- [Task details]:
Each record is to be printed again precisely as it reads.

- [Records from a data source]:
»»
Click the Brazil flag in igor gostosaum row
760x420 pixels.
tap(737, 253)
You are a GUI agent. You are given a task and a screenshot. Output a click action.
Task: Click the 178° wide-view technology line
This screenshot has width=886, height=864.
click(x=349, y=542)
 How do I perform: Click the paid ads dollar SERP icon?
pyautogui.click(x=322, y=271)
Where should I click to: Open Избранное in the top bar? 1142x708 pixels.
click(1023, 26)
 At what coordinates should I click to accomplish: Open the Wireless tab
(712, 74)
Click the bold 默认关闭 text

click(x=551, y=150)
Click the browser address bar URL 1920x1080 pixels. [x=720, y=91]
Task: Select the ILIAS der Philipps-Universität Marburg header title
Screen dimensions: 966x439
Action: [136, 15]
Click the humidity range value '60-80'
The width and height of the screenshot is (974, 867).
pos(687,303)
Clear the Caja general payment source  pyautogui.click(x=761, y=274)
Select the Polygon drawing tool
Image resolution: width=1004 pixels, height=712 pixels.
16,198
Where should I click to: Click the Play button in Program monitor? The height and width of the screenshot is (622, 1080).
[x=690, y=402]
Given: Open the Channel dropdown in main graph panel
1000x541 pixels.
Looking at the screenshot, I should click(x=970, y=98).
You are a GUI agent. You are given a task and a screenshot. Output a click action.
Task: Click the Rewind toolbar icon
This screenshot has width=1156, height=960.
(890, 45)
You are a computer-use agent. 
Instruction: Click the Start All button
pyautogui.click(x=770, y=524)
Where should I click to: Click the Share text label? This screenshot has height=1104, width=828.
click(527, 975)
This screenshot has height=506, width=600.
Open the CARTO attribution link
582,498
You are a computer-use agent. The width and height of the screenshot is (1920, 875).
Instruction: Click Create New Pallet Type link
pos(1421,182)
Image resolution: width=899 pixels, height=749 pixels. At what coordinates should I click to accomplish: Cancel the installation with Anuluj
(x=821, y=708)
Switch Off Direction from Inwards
««
- [Expected answer]:
Click the Brazil flag in igor gostosaum row
760x420 pixels.
tap(737, 253)
You are a GUI agent. You are given a task and a screenshot. Output a click action.
Task: Click the 178° wide-view technology line
This screenshot has width=886, height=864.
click(x=349, y=542)
 How do I perform: Click the paid ads dollar SERP icon?
pyautogui.click(x=322, y=271)
Where should I click to: Open Избранное in the top bar? 1142x708 pixels.
click(1023, 26)
 At what coordinates should I click to accomplish: Open the Wireless tab
(712, 74)
Click the bold 默认关闭 text

click(x=551, y=150)
Click the browser address bar URL 1920x1080 pixels. [x=720, y=91]
Task: Select the ILIAS der Philipps-Universität Marburg header title
Screen dimensions: 966x439
Action: [136, 15]
Click the humidity range value '60-80'
The width and height of the screenshot is (974, 867).
pos(687,303)
Clear the Caja general payment source  pyautogui.click(x=761, y=274)
Select the Polygon drawing tool
Image resolution: width=1004 pixels, height=712 pixels.
16,198
Where should I click to: Click the Play button in Program monitor? The height and width of the screenshot is (622, 1080).
[x=690, y=402]
Given: Open the Channel dropdown in main graph panel
1000x541 pixels.
Looking at the screenshot, I should click(x=970, y=98).
You are a GUI agent. You are given a task and a screenshot. Output a click action.
Task: Click the Rewind toolbar icon
This screenshot has width=1156, height=960.
(890, 45)
You are a computer-use agent. 
Instruction: Click the Start All button
pyautogui.click(x=770, y=524)
Where should I click to: Click the Share text label? This screenshot has height=1104, width=828.
click(527, 975)
This screenshot has height=506, width=600.
Open the CARTO attribution link
582,498
You are a computer-use agent. The width and height of the screenshot is (1920, 875).
Instruction: Click Create New Pallet Type link
pos(1421,182)
Image resolution: width=899 pixels, height=749 pixels. At what coordinates should I click to accomplish: Cancel the installation with Anuluj
(x=821, y=708)
Switch Off Direction from Inwards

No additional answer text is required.